The state also signed a contract with the University of Utah for field testing, at nearly $2.8 million per month for the first phase (or 12,500 participants) and $1.1 million per month for phase two (or 5,000 participants a month). The U. breaks down its test costs in the contract as $125 for running the extraction and COVID-19 test while TestUtah reports its costs for those procedures as $51.

The state of emergency Herbert declared in early March allows officials to bypass competitive bidding, which the governor said was necessary due to the urgency for procuring supplies and ramping up testing capacity.
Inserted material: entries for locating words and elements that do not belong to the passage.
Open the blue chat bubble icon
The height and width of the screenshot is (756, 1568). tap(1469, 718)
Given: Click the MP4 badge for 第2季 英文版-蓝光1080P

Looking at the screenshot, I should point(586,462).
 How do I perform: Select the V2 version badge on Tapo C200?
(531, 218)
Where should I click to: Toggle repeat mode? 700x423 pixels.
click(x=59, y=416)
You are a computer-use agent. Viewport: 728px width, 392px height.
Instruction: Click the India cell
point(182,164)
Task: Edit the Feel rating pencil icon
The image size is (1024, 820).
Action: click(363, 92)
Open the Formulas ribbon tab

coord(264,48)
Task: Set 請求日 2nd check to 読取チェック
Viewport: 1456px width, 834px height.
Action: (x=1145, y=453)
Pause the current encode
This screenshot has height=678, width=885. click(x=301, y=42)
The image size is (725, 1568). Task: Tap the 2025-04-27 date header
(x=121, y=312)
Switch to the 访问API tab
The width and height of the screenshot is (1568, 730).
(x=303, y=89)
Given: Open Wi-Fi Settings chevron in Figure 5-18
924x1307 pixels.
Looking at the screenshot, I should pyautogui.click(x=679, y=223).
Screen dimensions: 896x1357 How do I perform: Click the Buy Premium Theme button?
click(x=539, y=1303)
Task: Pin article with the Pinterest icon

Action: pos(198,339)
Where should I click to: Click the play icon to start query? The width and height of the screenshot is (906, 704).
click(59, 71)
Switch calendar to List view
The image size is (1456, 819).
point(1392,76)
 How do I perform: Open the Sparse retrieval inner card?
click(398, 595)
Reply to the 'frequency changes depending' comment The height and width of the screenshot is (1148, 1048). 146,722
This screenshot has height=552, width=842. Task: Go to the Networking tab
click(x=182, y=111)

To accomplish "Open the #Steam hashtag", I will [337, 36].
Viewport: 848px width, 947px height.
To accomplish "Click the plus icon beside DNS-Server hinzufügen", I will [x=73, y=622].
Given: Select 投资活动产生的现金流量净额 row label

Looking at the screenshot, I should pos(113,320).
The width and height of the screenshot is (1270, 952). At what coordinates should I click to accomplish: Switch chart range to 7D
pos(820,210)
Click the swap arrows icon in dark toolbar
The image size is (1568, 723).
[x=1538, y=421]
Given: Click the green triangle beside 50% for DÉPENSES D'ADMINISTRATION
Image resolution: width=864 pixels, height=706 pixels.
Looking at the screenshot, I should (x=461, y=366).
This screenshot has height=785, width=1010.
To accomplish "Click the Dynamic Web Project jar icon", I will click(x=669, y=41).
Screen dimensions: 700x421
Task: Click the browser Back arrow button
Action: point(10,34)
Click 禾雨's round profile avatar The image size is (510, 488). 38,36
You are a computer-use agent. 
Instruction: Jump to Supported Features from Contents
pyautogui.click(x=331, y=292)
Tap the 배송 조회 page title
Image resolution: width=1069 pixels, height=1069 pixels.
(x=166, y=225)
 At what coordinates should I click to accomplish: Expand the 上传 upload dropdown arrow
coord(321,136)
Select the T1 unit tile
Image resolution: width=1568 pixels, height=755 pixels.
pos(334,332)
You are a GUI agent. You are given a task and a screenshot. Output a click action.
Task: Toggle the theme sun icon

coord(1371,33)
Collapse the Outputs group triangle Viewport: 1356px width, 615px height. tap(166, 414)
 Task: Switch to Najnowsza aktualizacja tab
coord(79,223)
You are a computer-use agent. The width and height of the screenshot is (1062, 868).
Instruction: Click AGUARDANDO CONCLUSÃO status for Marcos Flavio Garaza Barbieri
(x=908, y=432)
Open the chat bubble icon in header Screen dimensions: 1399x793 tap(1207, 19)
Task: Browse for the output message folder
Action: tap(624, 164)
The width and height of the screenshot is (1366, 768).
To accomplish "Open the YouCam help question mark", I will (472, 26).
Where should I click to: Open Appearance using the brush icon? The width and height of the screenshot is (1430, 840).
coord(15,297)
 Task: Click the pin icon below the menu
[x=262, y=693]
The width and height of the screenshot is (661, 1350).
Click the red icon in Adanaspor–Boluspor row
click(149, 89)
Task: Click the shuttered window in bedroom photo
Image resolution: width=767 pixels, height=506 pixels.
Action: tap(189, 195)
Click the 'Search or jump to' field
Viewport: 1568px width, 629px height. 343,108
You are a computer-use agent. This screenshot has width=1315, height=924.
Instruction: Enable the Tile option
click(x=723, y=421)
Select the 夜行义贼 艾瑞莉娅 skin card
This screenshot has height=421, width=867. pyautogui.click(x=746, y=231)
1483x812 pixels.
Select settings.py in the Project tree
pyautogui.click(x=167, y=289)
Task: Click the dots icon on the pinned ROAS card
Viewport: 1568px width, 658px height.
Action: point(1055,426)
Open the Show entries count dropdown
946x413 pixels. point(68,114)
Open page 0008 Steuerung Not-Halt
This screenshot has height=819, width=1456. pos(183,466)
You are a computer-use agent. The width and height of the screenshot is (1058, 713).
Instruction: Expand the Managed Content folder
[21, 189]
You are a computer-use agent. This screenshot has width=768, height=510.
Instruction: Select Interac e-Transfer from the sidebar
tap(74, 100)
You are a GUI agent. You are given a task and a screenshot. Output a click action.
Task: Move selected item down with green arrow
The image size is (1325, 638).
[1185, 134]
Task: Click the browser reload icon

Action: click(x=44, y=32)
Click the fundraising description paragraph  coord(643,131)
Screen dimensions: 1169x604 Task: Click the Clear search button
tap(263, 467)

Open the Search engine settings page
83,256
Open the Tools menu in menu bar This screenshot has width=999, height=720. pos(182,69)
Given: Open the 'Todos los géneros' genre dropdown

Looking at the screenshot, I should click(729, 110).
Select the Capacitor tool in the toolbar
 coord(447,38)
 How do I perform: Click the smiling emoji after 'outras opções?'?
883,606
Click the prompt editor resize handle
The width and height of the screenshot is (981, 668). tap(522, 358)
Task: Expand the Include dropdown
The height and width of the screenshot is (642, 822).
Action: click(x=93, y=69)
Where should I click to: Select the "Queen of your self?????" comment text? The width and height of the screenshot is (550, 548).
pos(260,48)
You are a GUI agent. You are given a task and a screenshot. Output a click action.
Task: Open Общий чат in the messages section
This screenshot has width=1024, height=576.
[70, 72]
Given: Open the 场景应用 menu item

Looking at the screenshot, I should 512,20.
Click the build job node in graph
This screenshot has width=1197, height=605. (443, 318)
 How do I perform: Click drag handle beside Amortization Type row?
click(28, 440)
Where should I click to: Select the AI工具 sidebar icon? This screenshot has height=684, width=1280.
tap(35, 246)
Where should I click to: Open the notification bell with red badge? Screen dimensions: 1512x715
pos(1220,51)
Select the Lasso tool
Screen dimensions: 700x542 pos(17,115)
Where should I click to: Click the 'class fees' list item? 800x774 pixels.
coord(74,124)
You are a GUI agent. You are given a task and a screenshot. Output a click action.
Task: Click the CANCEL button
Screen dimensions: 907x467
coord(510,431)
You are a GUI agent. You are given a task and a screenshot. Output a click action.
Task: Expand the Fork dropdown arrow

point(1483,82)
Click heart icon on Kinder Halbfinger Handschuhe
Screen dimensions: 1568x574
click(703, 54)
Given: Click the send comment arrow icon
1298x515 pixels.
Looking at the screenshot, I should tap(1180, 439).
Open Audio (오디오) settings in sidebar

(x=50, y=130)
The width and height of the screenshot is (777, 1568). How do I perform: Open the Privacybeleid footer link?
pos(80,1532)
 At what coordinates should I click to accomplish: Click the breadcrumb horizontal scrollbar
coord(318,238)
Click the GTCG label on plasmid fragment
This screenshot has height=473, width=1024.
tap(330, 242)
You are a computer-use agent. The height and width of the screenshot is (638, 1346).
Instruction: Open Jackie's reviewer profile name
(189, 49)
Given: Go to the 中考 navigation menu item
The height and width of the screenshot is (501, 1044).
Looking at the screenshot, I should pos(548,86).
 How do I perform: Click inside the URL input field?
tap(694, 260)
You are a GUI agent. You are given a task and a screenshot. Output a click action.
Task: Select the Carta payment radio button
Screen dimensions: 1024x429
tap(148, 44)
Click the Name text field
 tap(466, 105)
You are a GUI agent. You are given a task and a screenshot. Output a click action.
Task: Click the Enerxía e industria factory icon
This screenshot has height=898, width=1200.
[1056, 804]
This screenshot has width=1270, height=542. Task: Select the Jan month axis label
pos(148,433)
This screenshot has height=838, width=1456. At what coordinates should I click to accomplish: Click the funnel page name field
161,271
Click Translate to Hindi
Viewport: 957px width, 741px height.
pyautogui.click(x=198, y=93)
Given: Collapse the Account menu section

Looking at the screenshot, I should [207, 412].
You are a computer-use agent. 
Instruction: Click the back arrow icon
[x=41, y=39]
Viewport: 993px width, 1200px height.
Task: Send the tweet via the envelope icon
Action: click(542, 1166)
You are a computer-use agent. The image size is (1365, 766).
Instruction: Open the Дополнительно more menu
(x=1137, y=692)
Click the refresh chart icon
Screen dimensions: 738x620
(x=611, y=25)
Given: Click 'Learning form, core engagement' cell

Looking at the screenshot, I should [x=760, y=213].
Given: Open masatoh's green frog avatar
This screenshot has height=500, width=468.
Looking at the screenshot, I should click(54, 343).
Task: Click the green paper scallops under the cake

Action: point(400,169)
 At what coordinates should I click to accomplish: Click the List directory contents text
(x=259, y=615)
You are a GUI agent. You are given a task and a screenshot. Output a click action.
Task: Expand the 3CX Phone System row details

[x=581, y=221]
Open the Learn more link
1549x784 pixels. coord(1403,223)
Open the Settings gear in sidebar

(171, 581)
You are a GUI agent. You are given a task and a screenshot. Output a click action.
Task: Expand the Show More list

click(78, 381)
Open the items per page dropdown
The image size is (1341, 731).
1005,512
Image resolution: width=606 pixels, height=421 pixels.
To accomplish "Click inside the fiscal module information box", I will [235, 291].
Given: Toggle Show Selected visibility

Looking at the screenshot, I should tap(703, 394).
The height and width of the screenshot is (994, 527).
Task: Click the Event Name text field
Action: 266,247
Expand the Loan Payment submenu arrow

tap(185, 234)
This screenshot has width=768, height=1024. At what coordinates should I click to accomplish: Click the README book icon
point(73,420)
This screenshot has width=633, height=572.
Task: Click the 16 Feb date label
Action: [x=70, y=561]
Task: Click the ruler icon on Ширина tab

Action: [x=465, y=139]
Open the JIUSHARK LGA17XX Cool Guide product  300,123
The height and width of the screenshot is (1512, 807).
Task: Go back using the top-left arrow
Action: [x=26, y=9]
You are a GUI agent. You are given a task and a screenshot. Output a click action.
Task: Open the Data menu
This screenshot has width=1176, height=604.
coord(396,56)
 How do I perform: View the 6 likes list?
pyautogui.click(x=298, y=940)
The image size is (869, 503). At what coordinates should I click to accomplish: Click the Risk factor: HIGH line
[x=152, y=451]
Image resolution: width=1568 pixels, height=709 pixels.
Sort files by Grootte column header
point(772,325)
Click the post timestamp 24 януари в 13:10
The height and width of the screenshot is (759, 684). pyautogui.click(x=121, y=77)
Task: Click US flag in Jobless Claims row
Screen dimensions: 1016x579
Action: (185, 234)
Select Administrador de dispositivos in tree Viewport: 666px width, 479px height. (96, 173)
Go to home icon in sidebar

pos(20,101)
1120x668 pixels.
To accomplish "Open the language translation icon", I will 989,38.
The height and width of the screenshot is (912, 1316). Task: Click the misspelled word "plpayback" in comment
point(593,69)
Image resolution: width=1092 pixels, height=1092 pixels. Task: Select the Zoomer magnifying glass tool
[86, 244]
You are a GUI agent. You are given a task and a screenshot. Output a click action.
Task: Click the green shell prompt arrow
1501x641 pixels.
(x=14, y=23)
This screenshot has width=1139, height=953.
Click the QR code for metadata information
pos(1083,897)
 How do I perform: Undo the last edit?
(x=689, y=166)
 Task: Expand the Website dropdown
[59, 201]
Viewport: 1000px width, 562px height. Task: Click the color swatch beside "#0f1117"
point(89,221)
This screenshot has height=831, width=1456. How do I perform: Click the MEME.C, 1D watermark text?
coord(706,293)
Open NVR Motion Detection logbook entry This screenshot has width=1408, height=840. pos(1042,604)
Herbert said the unified command center under public safety Commissioner Jess Anderson now has full authority over the state’s response to the pandemic, including contracting. Any contracts that were executed outside the command will now come under its umbrella.

Because the pace of purchases have slowed down, the command center will use a more “normal” purchasing process, even though the state of emergency remains in place, the governor said.

Next week, Anderson will meet with the media to answer questions and provide “background and context” for the contracts the state has signed and what it will be doing in the future.

Herbert said state officials made thousands of individual decisions and judgment calls in the “fog of war.” Officials didn’t always agree and there were differences of opinion in some cases, he said. Also, he said there could have been better communication among state agencies.

“Was every decision the best decision? Probably not,” the governor said.